Data entries

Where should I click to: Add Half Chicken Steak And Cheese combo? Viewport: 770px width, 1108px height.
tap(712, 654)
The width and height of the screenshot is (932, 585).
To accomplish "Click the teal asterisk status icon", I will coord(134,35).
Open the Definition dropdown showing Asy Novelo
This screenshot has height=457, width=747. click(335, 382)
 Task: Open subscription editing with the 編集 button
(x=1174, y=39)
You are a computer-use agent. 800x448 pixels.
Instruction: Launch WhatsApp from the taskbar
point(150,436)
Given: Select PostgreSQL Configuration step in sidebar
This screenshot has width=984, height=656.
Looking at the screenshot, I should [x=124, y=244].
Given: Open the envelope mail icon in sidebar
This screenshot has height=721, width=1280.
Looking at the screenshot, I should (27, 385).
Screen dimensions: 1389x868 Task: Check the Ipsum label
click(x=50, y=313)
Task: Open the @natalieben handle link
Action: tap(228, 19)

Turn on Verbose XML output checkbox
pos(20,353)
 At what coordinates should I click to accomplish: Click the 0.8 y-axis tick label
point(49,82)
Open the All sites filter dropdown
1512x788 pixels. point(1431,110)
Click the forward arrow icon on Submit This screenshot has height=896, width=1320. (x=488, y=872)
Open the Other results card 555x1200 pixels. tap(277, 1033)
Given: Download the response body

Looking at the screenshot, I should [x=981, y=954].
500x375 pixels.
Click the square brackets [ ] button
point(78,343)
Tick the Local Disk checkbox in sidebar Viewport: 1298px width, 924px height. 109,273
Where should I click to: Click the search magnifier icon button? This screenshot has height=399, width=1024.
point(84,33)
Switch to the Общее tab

▸ **TASK**
The data is to be given again in full, with every line exact.

▸ **RESPONSE TO THE TASK**
Where should I click to: Add Half Chicken Steak And Cheese combo? Viewport: 770px width, 1108px height.
tap(712, 654)
The width and height of the screenshot is (932, 585).
To accomplish "Click the teal asterisk status icon", I will coord(134,35).
Open the Definition dropdown showing Asy Novelo
This screenshot has height=457, width=747. click(335, 382)
 Task: Open subscription editing with the 編集 button
(x=1174, y=39)
You are a computer-use agent. 800x448 pixels.
Instruction: Launch WhatsApp from the taskbar
point(150,436)
Given: Select PostgreSQL Configuration step in sidebar
This screenshot has width=984, height=656.
Looking at the screenshot, I should [x=124, y=244].
Given: Open the envelope mail icon in sidebar
This screenshot has height=721, width=1280.
Looking at the screenshot, I should (27, 385).
Screen dimensions: 1389x868 Task: Check the Ipsum label
click(x=50, y=313)
Task: Open the @natalieben handle link
Action: tap(228, 19)

Turn on Verbose XML output checkbox
pos(20,353)
 At what coordinates should I click to accomplish: Click the 0.8 y-axis tick label
point(49,82)
Open the All sites filter dropdown
1512x788 pixels. point(1431,110)
Click the forward arrow icon on Submit This screenshot has height=896, width=1320. (x=488, y=872)
Open the Other results card 555x1200 pixels. tap(277, 1033)
Given: Download the response body

Looking at the screenshot, I should [x=981, y=954].
500x375 pixels.
Click the square brackets [ ] button
point(78,343)
Tick the Local Disk checkbox in sidebar Viewport: 1298px width, 924px height. 109,273
Where should I click to: Click the search magnifier icon button? This screenshot has height=399, width=1024.
point(84,33)
Switch to the Общее tab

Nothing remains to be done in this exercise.